Friday, October 5, 2007

Desert Art

I've done a good bit of travel in the more isolated desert regions of California, Nevada, and Arizona, and have come to the following conclusion: something is badly wrong with most people who live in isolated desert regions.

I'm not kidding. It takes a certain dementia to live over 100 miles from such luxuries as, say, a hospital emergency room or a supermarket. I see no apparent way people in such places can make an honest living, and I strongly suspect many (if not most) of them are living off disability ("Uncle Earl hasn't been right since that mortar landed near him in Vietnam!") or social security payments. From the conversations I had with the residents of such areas, it's clear that many of those people have, as Dr. Phil might put it, "significant issues." Yes, they're colorful characters with a lot of stories to tell, but I get uncomfortable when they start ranting about Hillary Clinton's fleet of black helicopters. . . . . .

But I do have to admit one thing about desert dwellers----they do a fantastic job of recycling junk into art.

Darwin, CA is on the western side of Death Valley, about 30 miles from the Stovepipe Wells entrance to the national park. It's a ghost town----and I'll describe it in a future post----but there are few people remaining there. And they create desert art.
















Ah, take a look at this creation: a metal sculpture flower that never needs rain!

















This one in Darwin is a little more puzzling. The white structure is a 1960s fiberglass fallout shelter-----you were supposed to cover it with dirt to protect you from radiation----but I can only speculate why the black rocks are there and what they're supposed to represent. Maybe it's a tribute to "The Monolith" in 2001: A Space Odyssey?

















Randsburg, CA, is a near-ghost town located on Highway 395 near Red Mountain, CA. There is still some mining activity going on there, and maybe one of those miners created this magnificent faux yucca tree with bottles for leaves and a section of lead pipe for a trunk.
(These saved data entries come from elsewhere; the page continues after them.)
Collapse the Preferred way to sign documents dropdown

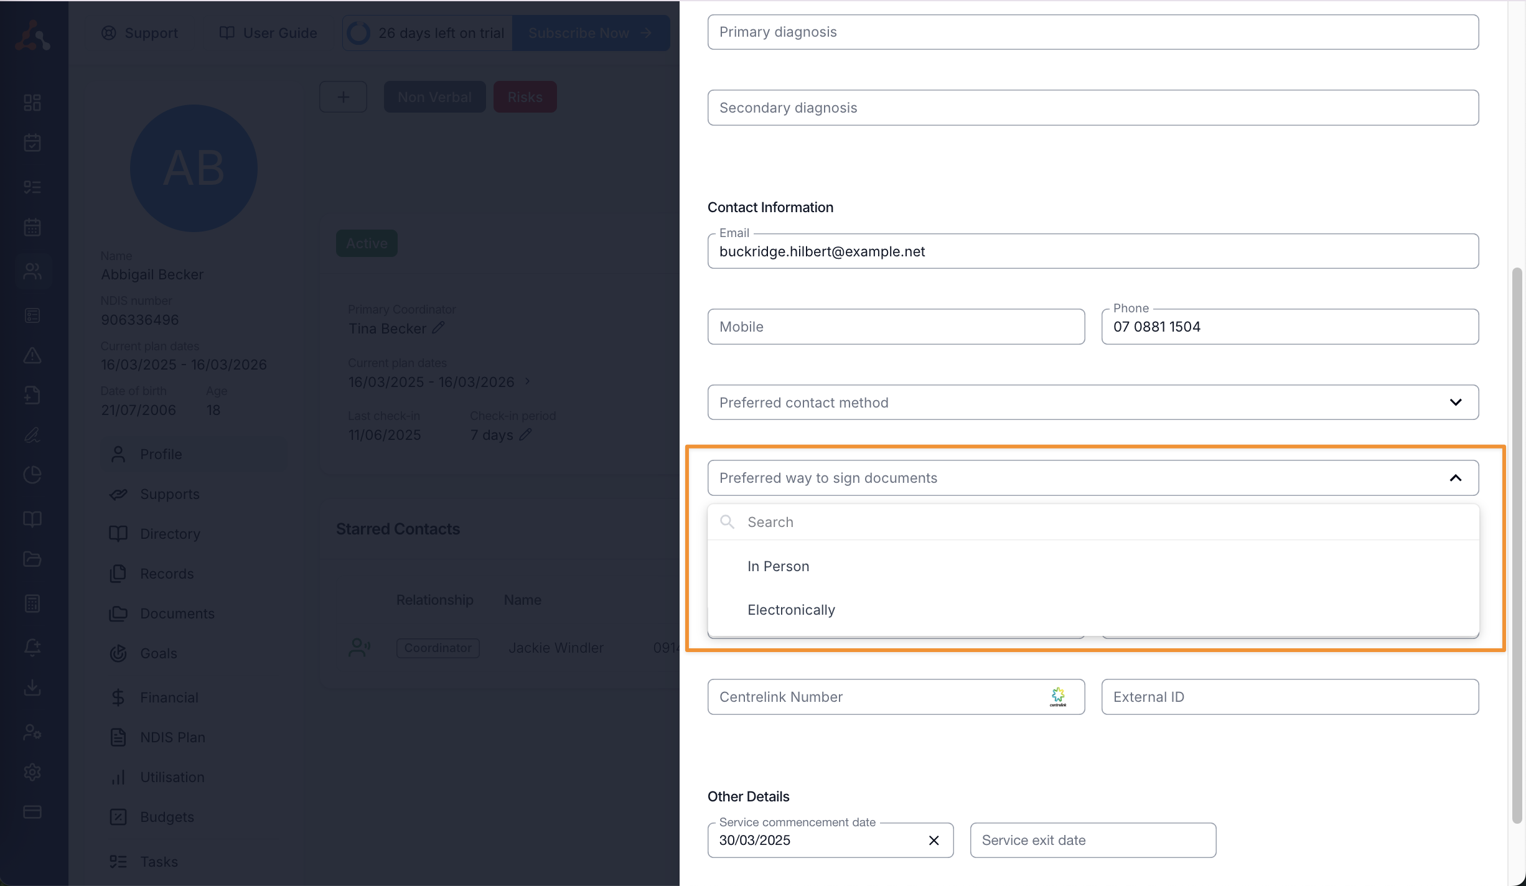[1455, 478]
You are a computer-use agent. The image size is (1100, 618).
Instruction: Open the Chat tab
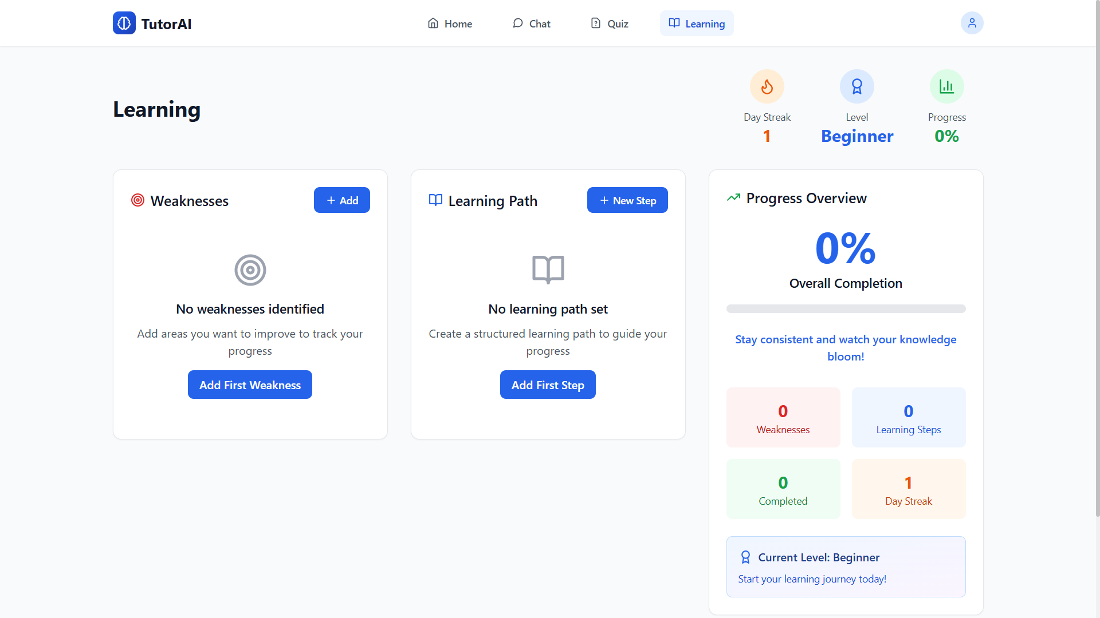click(531, 23)
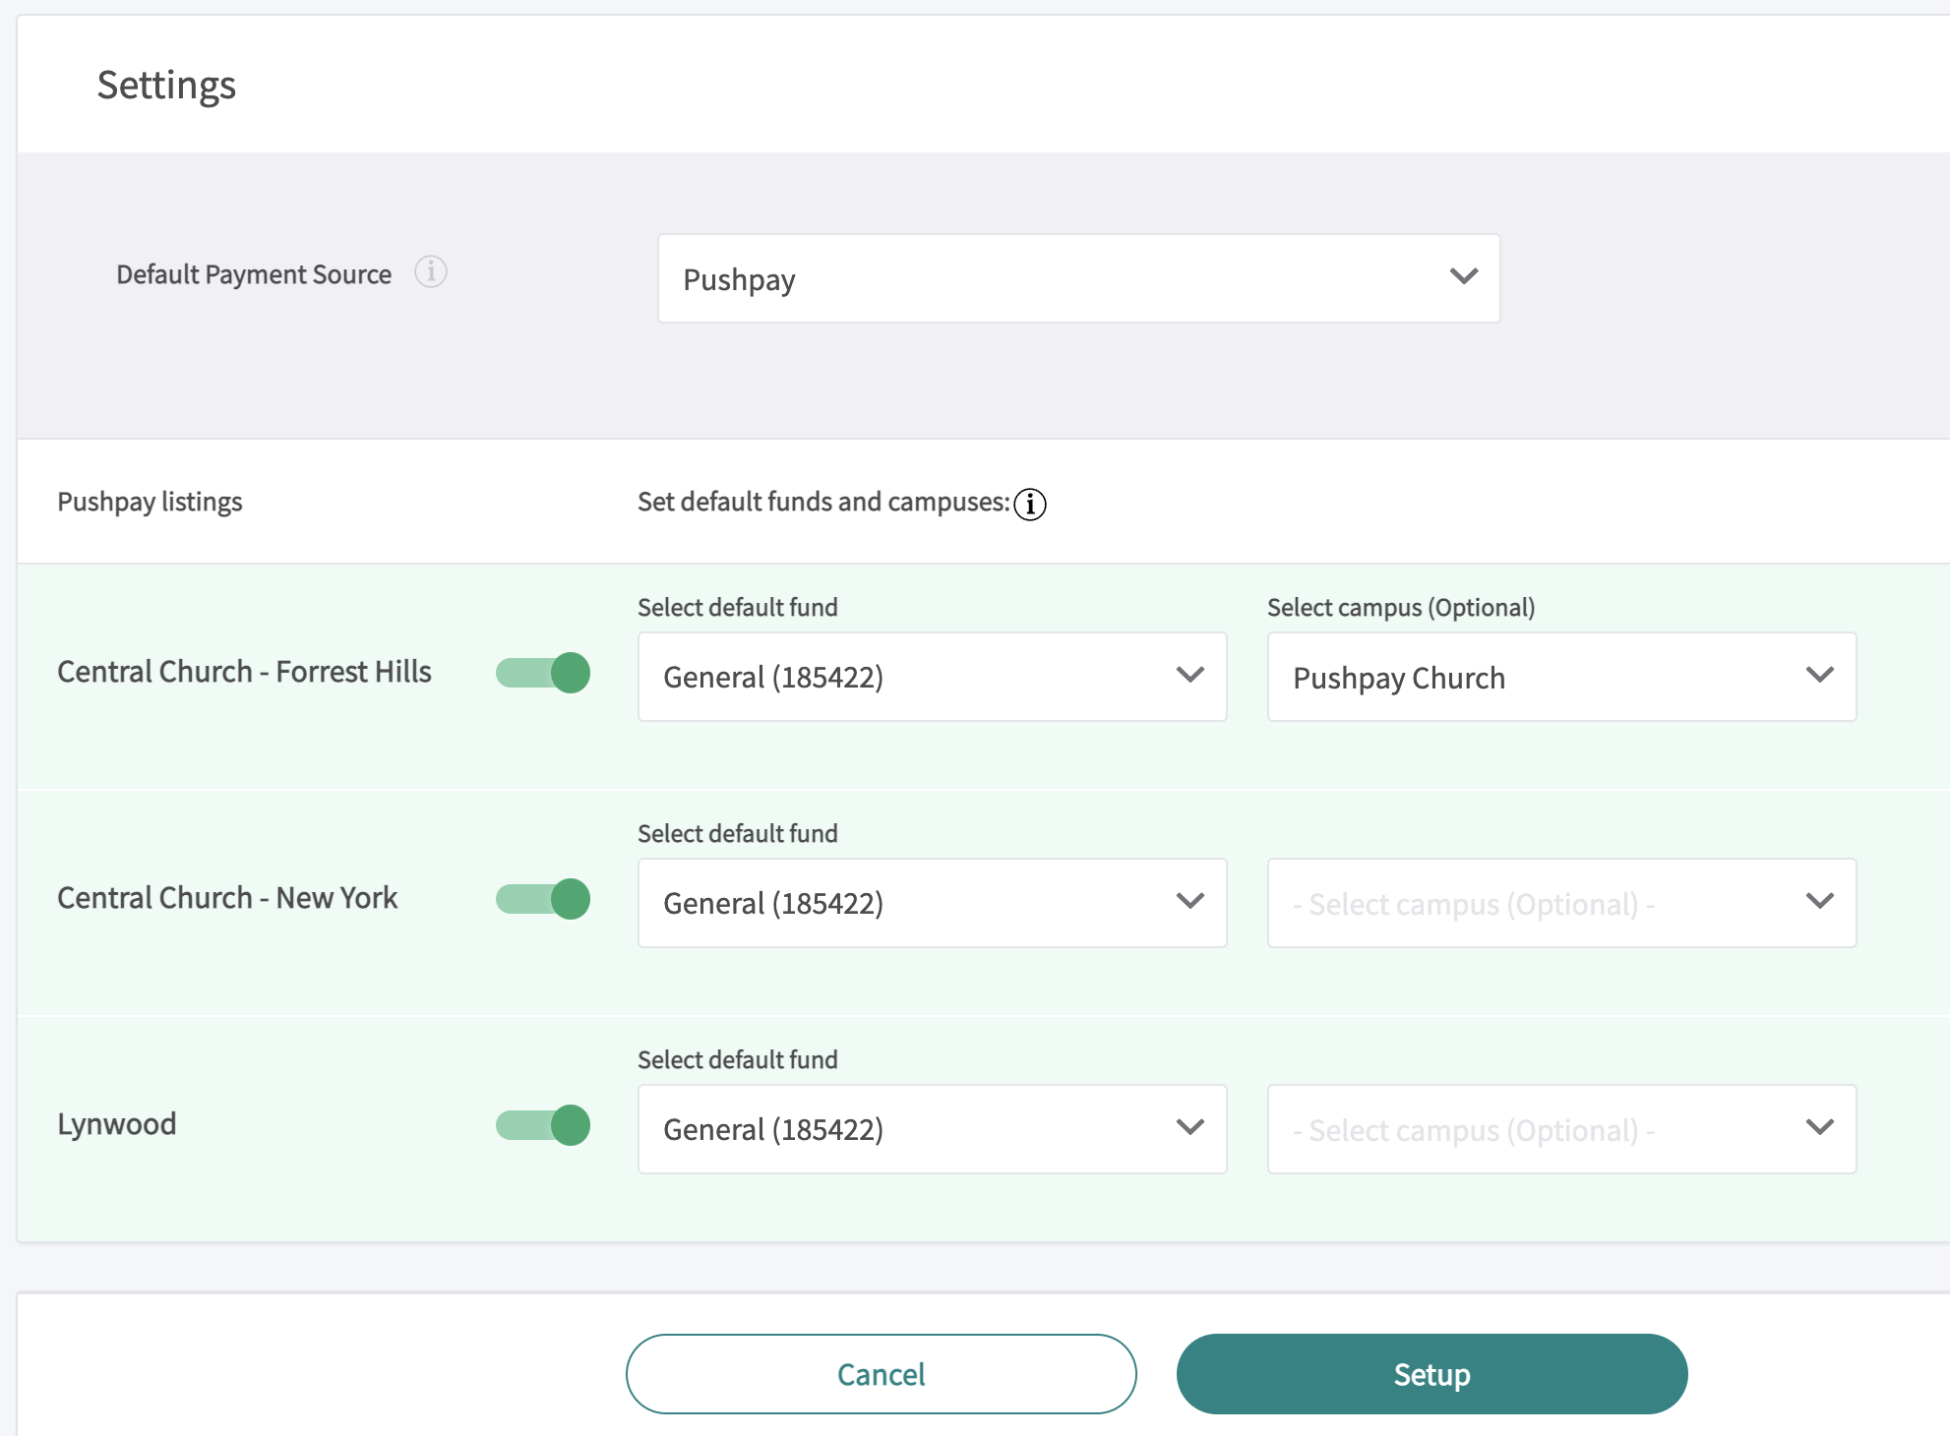This screenshot has height=1436, width=1950.
Task: Click the Setup button
Action: 1431,1374
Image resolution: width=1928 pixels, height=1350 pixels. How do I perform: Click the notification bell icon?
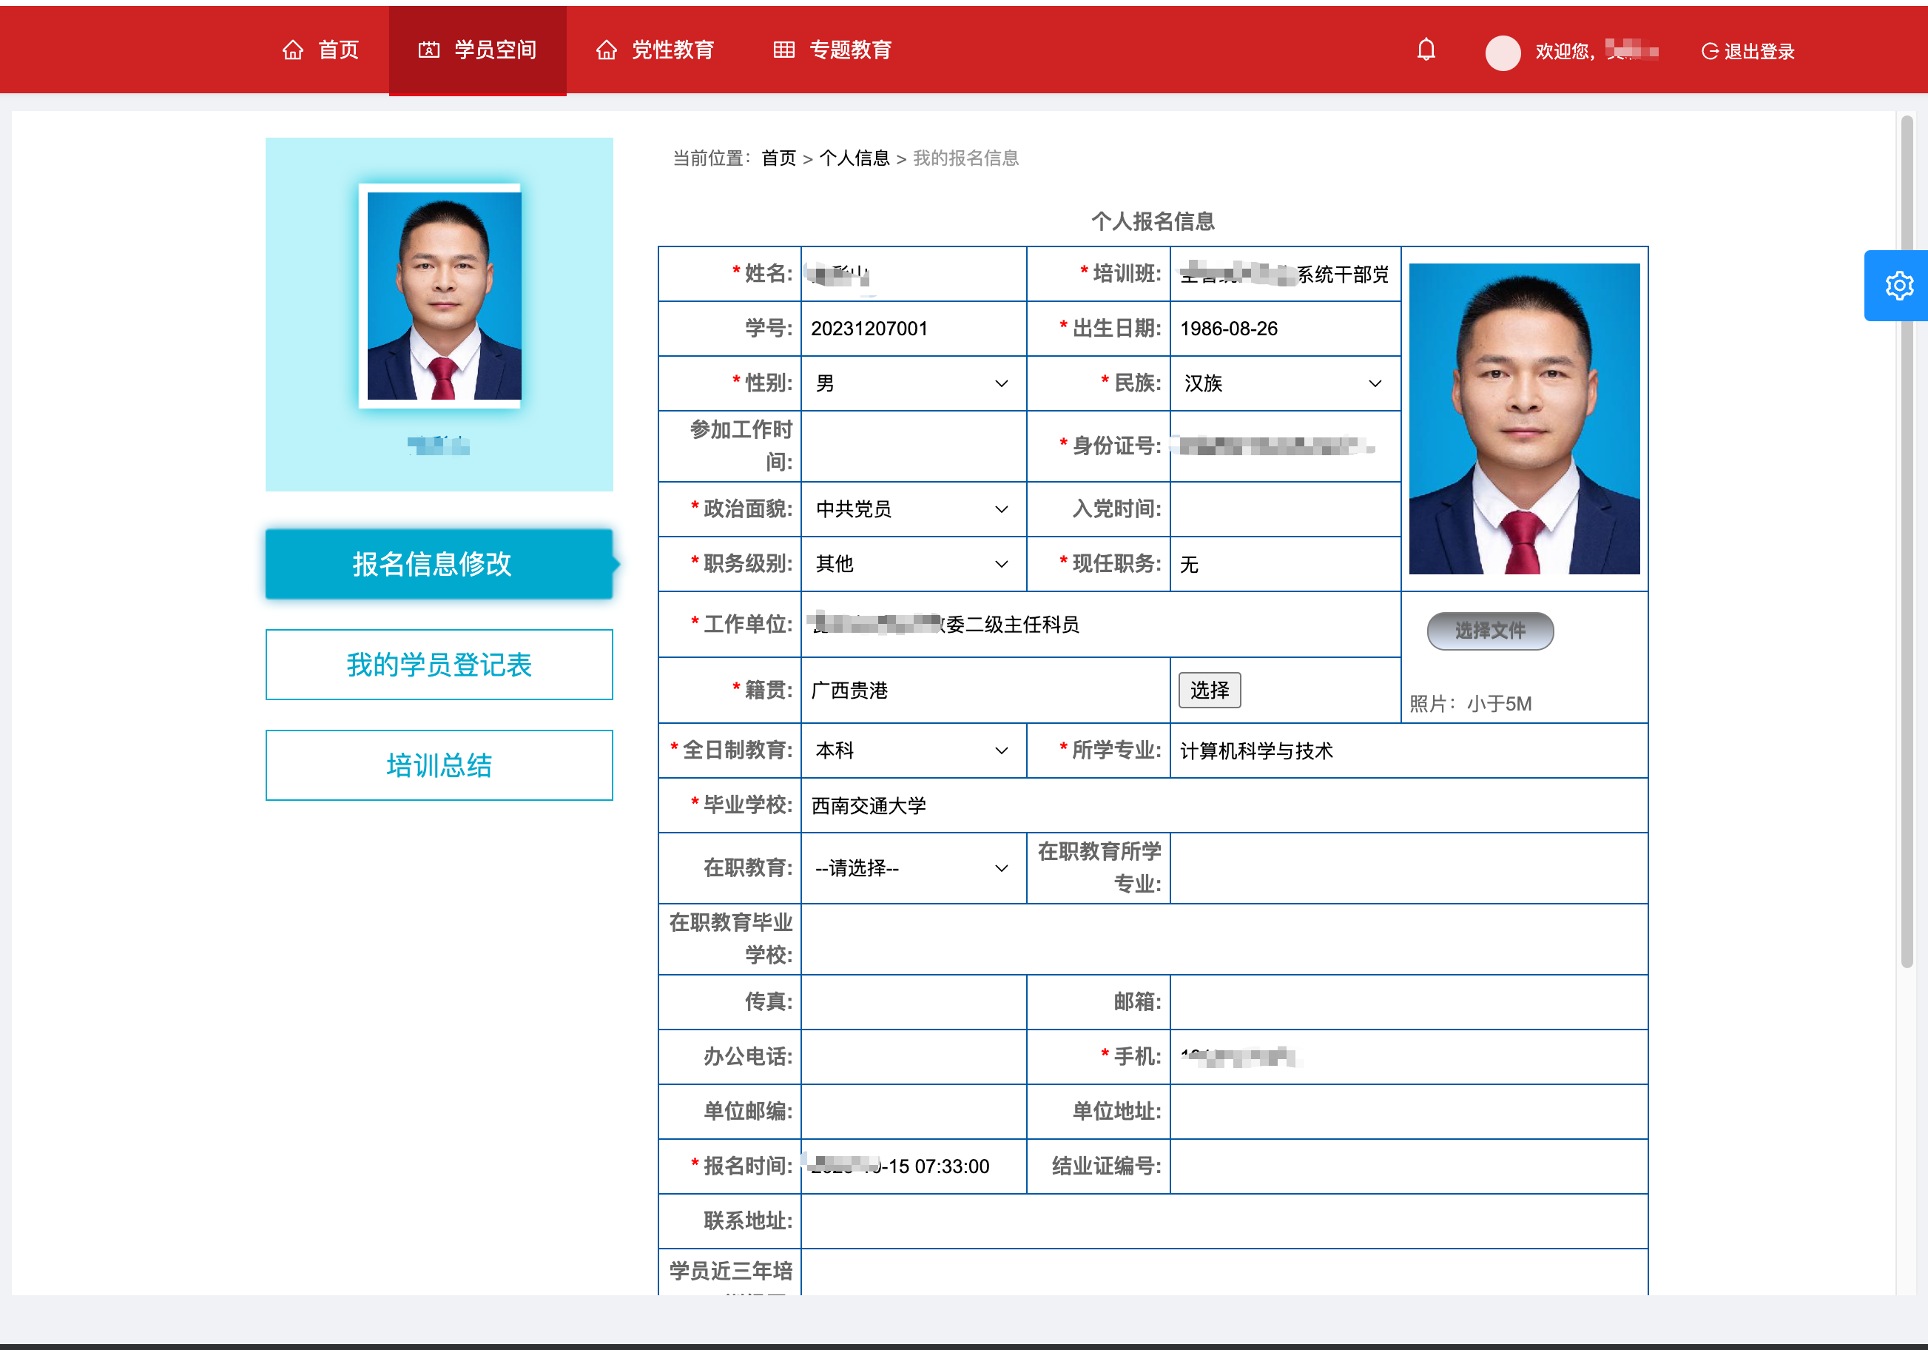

Goldfield, NV is another ghost town I'll eventually post about. Its "Goldfield Hotel" is supposedly one of America's ten most haunted places, but what's really scary about Goldfield is this giant pocket tool that graces its Main Street. Imagine that its owner comes back to Goldfield looking for it. . . . and he's angry that someone took it from him. . . . . . . I don't think that giant would be green or especially jolly.

Near Beatty, NV, is the ghost town of Rhyolite-----a very good one, and subject of another future post----and there is some very clever art along the Rhyolite access road, like a miner and his penguin:


















I'm not sure who/what the following is supposed to represent, but I call it Norma Jean of the Desert:




















Rhyolite is a ghost town, and everybody knows a ghost town needs ghosts, right?